Parece, ainda, importante analisar o modo como se combinam as diferentes dimensões do comportamento parental. O controlo parental insere-se num determinado clima emocional que influencia o modo como esta dimensão vai ser entendida pela criança e como vai influenciar o seu comportamento (Baumrind, 1991; Darling & Steinberg, 1993; McLoyd & Smith, 2002; Sentse et al., 2010; Towe-Goodman & Teti, 2008). Logo, o clima emocional onde ocorrem as práticas educativas parentais é a dimensão mais importante do estilo educativo parental, na medida em que o nível de envolvimento emocional do educador influencia o resultado desenvolvimental na criança (Dishion & McMahon, 1998; Herbert, 2004; Pereira et al., 2009; Towe-Goodman & Teti, 2008).

Os estudos que utilizam o EMBU-C têm destacado uma associação negativa entre a rejeição e o suporte emocional (Castro et al., 1993; Márquez-Caraveo, Hernández- Guzmán, Villalobos, Pérez-Barrón, & Reyes-Sandoval, 2007; Markus, Lidhout, Boer,

Hoogendijk, & Arrindell, 2003; Muris, Meesters, & van Brakel, 2003a; Nishikawa, Sundbom, & Hägglöf, 2010). Refira-se o estudo de Mofrad et al. (2009) que relatou uma associação mais significativa do controlo parental com sintomas de ansiedade de

separação em crianças, em comparação com a rejeição parental e, interessantemente, a rejeição parental evidenciou o poder de modificar o efeito do controlo parental no ajustamento da criança.
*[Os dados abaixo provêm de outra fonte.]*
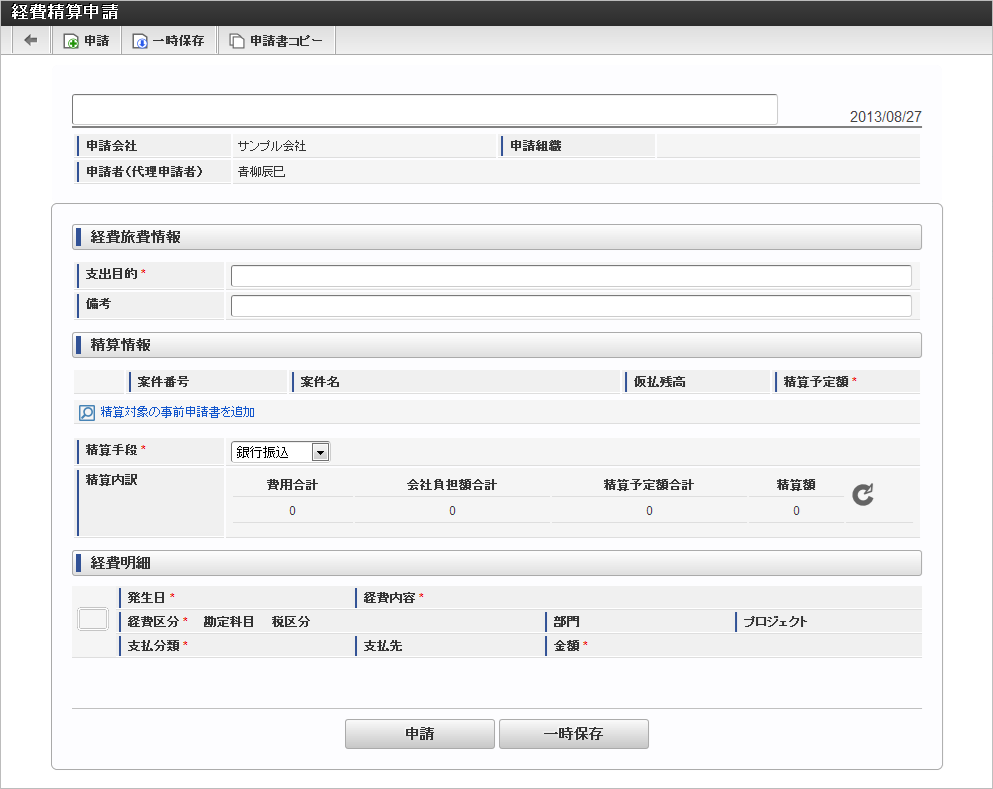Click the empty button in 経費明細 header
The height and width of the screenshot is (789, 993).
click(93, 619)
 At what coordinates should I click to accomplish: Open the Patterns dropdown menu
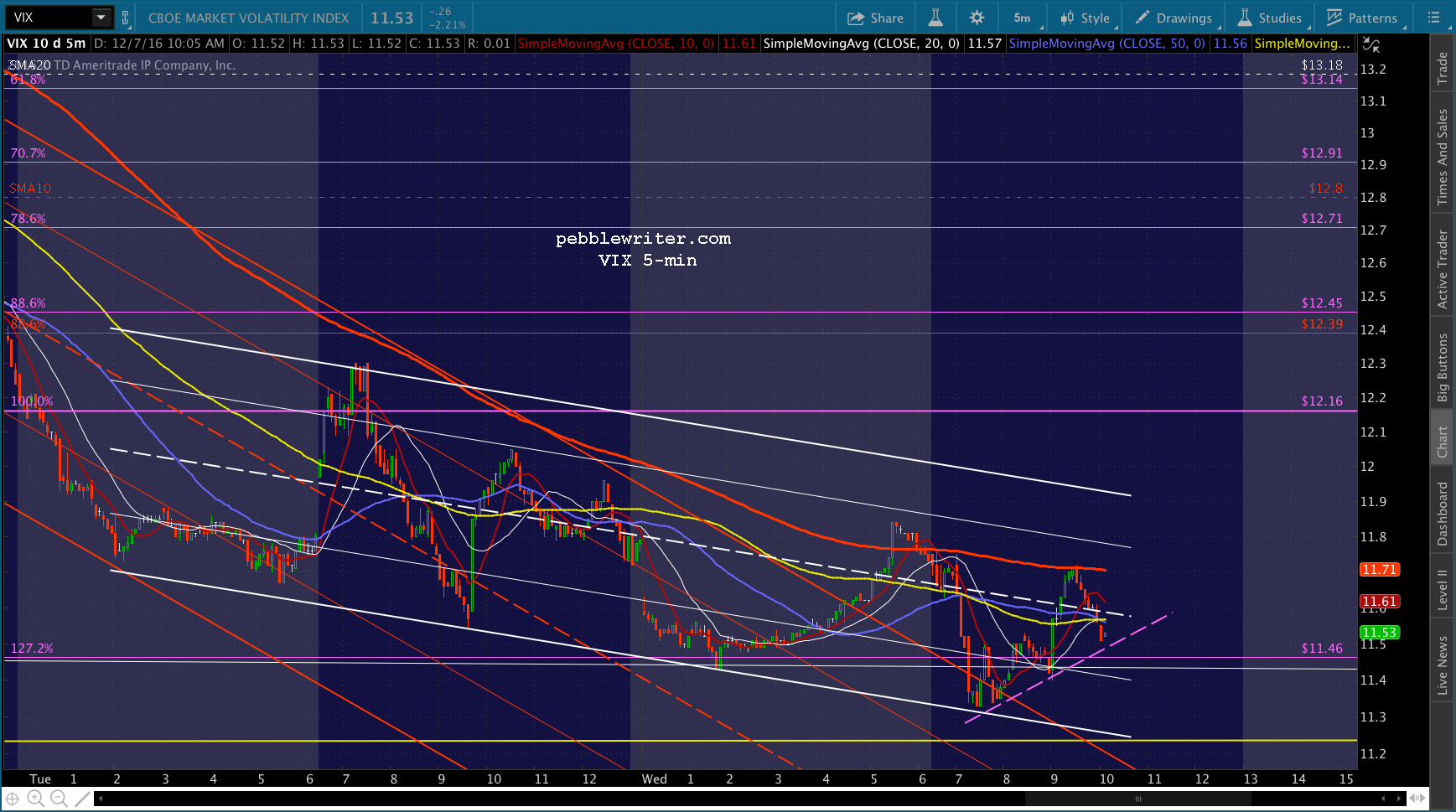pyautogui.click(x=1362, y=18)
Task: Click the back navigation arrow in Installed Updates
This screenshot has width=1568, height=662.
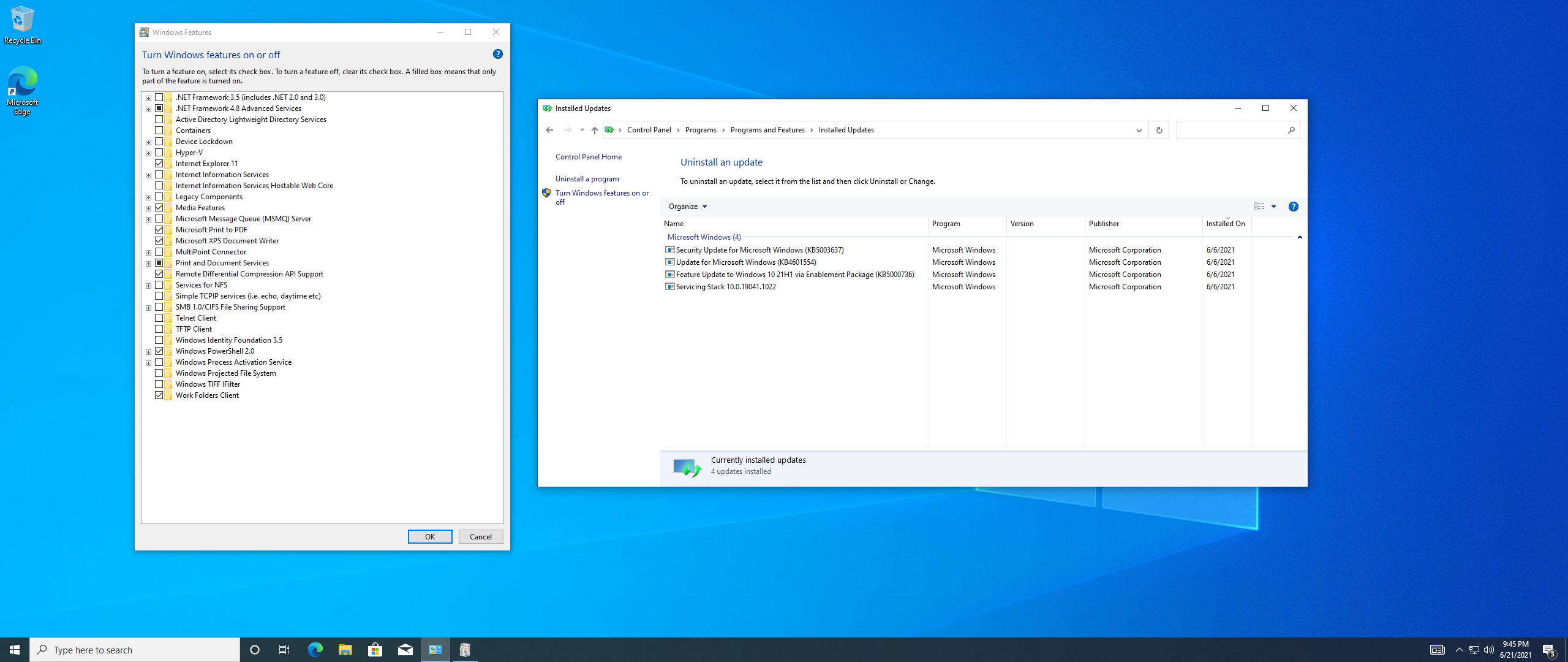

Diversos estudos que recorreram ao EMBU-C referem ser comum em crianças mais pequenas, com idades entre os 9 e os 11 anos, haver uma associação moderada da tentativa de controlo com o suporte emocional (Canavarro & Pereira, 2007a; Castro et al., 1993; Grüner, Muris, & Merckelbach, 1999; Markus et al., 2003; Nishikawa et al., 2010), ainda que esta dimensão apresente por vezes, em simultâneo, associações com a rejeição parental (Canavarro & Pereira, 2007a; Castro et al., 1993; Markus et al., 2003; Nishikawa et al., 2010). Algumas destas investigações também indicam que existe uma menor associação entre o suporte emocional e o controlo materno, ao passo que níveis mais elevados de controlo paterno são interpretados pela criança como correspondendo a maior afecto. Por seu lado, Márquez-Caraveo et al. (2007) descrevem, numa amostra de adolescentes, que o envolvimento materno se correlaciona de modo positivo igualmente com o suporte emocional e com a tentativa de controlo.

Uma das maiores críticas endereçadas ao campo de estudo do comportamento parental é a atribuição de diferentes significados aos conceitos pelos diversos autores, a que se junta a não especificação das variáveis envolvidas, designadamente das dimensões aceitação/rejeição e controlo parental (Cruz, 2005; Grolnick & Gurland, 2002; Maccoby & Martin, 1983). Nesta linha, os estudos apoiam que, em particular, a dimensão controlo é um construto heterogéneo (Canavarro & Pereira, 2007a; Castro et al., 1993; Kuppens et al., 2009; Márquez-Caraveo et al., 2007; Markus et al., 2003).